Back in the fog of time, when the music industry shifted to compact discs, I held onto the “stereo” with vinyl records for a spell, then wilted before the revolution. I soon fell in love with the cd component, domestically and in the car, which positioned me for a hard crash in December at Louisiana Music Factory. A sea of vinyl records. “More than half our sales,” said a clerk. I stared, agog. My old turntable, safely stored, went down in the flood of ’94.
And so, I made pilgrimage to Peaches on Magazine Street with an aging $50 gift card from my daughter (for Christmas 2017) and in mid-December ’18 forked over $200 plus to get a turntable with speakers. I set it up only to find a problem with the needle. Peaches sent a technician, on a Sunday, who fixed it in five minutes. No charge. I am pro-Peaches. This is not a paid endorsement.
The joy that followed! Buddy Holly, vintage Linda Ronstadt, a bevy of rare discs bought on a 1983 trip to Africa, including guitar music by the great Francis Bebey of Cameroon and Paris, each one ringing out waves of the near-pristine.
We turn now to a Louisiana Music Factory sale, the LP Jazz Continues: Young Tuxedo Brass Band (the 504 label 1984.) Founded in 1938, the Young Tuxedo was in its second generation under the alto saxophonist Herman Sherman, who has since passed when this recording was made. Sousaphonist Walter Payton Jr., trombonist Clement Tervalon, snare drummer Lawrence Trotter are gone as well. Trumpeter Gregg Stafford leads the band, with clarinetist Michael White his counter-melody maker on clarinet, and various musicians of recent vintage.
Songs like “Lily of the Valley” and “Down in Honkey Tonk Town” are played by fewer and fewer of the marching bands these days. The Young Tuxedo under Sherman’s tenure performed at the White House in 1978 and a range of festivals, in America and abroad. The photographer Armand “Sheik” Richardson began following them in 1973. “I ran into a remarkable trumpet player named Gregg Stafford, and he started inviting me to come with him to funerals and gigs,” writes Richardson in the cut-line to a 1979 photograph of the band in A Fire in My Lens: An Insider’s Look at New Orleans, a new release from Pelican.
Richardson earned his chops the old-fashioned way by following the streets of Carnival, music venues, sports events and rituals of the city, getting enough to yield the prime moments for a book.
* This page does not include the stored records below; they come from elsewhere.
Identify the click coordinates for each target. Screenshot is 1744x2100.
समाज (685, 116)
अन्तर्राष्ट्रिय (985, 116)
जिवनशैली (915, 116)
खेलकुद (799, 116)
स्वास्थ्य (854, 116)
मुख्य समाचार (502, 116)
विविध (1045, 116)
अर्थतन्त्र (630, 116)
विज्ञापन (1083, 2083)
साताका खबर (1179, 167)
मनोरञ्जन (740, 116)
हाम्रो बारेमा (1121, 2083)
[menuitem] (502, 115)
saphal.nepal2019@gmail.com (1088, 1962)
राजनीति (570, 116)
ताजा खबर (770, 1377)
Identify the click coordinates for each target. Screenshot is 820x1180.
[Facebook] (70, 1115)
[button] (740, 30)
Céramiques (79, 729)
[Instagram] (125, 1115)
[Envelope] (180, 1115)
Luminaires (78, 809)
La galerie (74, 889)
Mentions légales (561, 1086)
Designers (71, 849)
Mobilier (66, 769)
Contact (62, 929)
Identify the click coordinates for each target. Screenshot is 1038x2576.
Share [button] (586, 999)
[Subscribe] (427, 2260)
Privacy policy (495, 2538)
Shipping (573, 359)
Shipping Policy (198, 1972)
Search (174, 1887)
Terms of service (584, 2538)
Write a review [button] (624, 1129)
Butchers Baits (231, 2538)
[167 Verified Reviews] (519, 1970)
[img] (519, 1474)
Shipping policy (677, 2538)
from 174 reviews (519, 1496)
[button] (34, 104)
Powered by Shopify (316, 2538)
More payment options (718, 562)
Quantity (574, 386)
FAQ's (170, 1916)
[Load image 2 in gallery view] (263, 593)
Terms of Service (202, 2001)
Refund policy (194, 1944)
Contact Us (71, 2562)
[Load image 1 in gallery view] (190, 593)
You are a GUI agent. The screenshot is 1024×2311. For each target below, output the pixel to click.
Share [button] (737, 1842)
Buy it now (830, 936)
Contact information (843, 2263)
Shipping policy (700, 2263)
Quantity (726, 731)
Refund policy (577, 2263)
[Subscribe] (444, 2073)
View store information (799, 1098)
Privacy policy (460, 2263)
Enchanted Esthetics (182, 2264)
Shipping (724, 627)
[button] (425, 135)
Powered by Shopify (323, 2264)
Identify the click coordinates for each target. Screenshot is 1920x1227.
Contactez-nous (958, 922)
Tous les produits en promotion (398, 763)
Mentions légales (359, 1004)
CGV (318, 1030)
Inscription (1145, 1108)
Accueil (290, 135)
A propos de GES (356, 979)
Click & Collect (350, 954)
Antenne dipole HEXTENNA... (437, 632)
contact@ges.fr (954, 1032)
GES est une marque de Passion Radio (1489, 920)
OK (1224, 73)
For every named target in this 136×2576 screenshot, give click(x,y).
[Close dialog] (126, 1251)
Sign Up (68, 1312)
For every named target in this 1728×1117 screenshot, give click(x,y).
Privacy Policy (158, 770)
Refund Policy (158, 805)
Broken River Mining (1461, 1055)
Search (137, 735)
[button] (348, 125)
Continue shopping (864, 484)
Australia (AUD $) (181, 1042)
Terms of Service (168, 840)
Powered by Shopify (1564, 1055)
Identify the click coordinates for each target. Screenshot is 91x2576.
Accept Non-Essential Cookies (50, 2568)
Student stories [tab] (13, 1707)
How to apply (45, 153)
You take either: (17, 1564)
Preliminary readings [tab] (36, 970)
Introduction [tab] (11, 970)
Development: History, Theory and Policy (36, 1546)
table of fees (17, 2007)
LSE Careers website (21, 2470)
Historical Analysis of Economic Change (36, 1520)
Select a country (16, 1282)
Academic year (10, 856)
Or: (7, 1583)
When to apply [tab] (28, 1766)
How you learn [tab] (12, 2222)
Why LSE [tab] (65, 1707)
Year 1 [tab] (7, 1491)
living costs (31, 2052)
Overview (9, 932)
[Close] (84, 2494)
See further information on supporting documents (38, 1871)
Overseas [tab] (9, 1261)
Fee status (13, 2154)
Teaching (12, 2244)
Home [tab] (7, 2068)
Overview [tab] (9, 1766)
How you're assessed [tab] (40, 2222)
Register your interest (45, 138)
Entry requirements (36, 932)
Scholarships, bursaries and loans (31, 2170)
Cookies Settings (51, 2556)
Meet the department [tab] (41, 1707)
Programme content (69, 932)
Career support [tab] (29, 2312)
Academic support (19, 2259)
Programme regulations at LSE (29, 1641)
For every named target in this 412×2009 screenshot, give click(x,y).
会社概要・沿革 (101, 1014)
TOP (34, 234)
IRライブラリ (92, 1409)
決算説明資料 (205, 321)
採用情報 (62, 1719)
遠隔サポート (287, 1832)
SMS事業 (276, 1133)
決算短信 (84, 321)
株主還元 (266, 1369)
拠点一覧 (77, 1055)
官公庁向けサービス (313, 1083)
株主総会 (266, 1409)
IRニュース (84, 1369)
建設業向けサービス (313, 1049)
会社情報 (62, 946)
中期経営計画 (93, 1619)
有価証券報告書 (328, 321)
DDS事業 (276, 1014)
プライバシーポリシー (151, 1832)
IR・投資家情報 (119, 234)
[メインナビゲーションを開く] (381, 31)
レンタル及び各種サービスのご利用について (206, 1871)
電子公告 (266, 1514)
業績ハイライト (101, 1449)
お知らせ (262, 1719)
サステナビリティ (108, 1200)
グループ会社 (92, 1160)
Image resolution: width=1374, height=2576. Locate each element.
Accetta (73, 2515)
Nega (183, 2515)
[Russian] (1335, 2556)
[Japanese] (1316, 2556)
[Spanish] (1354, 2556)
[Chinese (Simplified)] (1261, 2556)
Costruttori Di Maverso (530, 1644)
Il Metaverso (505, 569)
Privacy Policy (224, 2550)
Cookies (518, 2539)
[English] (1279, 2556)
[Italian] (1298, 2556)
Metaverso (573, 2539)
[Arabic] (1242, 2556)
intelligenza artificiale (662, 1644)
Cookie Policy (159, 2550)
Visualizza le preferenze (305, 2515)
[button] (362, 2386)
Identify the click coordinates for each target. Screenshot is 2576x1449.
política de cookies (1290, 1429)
A beaming “Uncle” Lionel Batiste, in a hoist-like move with the big snare drum emblazoned The Treme Brass Band (with phone number) pays homage to one of his running buddies.
Richardson roamed the years to find Pete Fountain on clarinet while marching with the Half-Fast Marching Club on Mardi Gras, and saxophonist Teddy Johnson seated on stage at Jackson Square, sleek in a brown suit and white shoes.
Of a gauzy twilight at Holt Cemetery, he writes: “I sometimes walked through there at night to drop off film at Moldaner’s Camera Store, and often I heard what sounded like voices singing along with the wind in the trees. I would walk very fast when that happened.”